2015年8月29日土曜日

前回のあらすじ 07

父の元気は次第に衰えていき、とうとう医者から絶対安臥(あんが)を命ぜられ、両便とも他(ひと)の手で始末して貰うようになった。母からは、「お父さんの生きて御出でのうちに、お前の口が極ったら嘸(さぞ)安心なさるだろうと思ふんだがね」と云われたが、哀れな私は親孝行の出来ない境遇にいた。

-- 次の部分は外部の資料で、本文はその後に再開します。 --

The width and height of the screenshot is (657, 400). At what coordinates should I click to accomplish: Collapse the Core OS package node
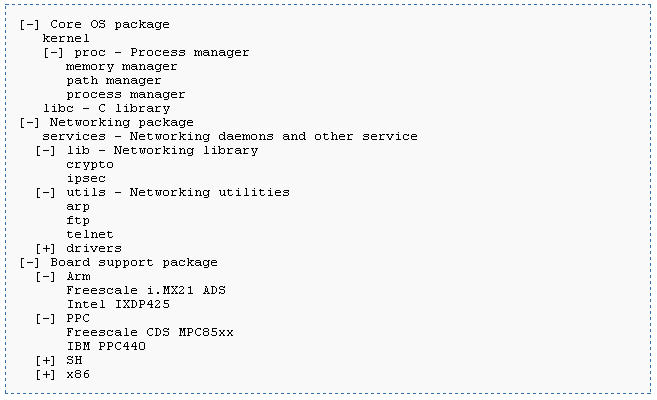(29, 25)
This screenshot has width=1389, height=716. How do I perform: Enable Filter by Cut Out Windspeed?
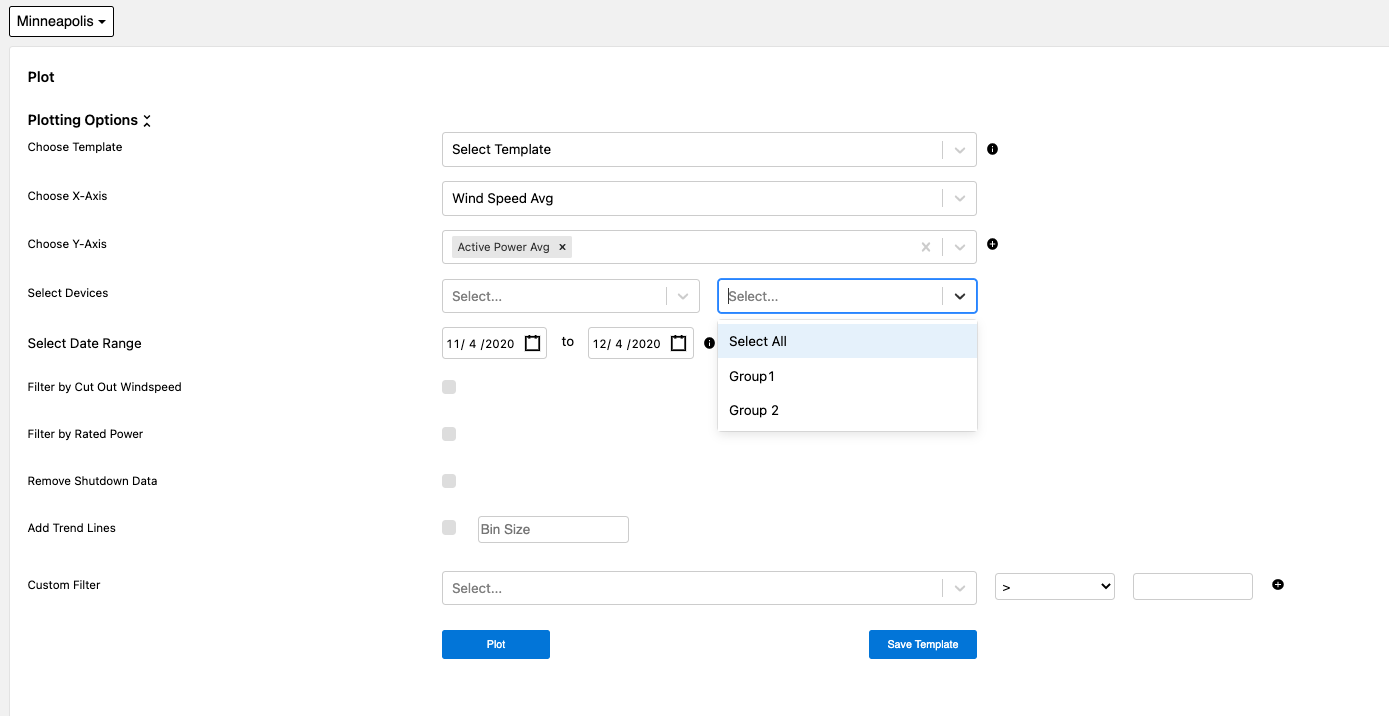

父の病気は最後の一撃を待つ間際迄進んで来て、家のものは運命の宣告が今日下るか、今日下るかと思って毎夜床に入った。そこへ一通の分厚い郵便が届いた。先生からであった。「此の手紙があなたの手に落ちる頃には、私はもうこの世には居ないでしょう。とくに死んでいるでしょう。」

私は停車場へ急ぎ、思い切った勢いで東京行の汽車に飛び乗ってしまった。ごうごう鳴る三等列車の中で、袂から先生の手紙を出した。「私は書きたいのです。私の過去を書きたいのです。自分で自分の心臓を破って、その血をあなたの顔に浴びせかけようとしているのです。私の鼓動が止まった時、あなたの胸に新しい命が宿る事が出来るなら満足です。」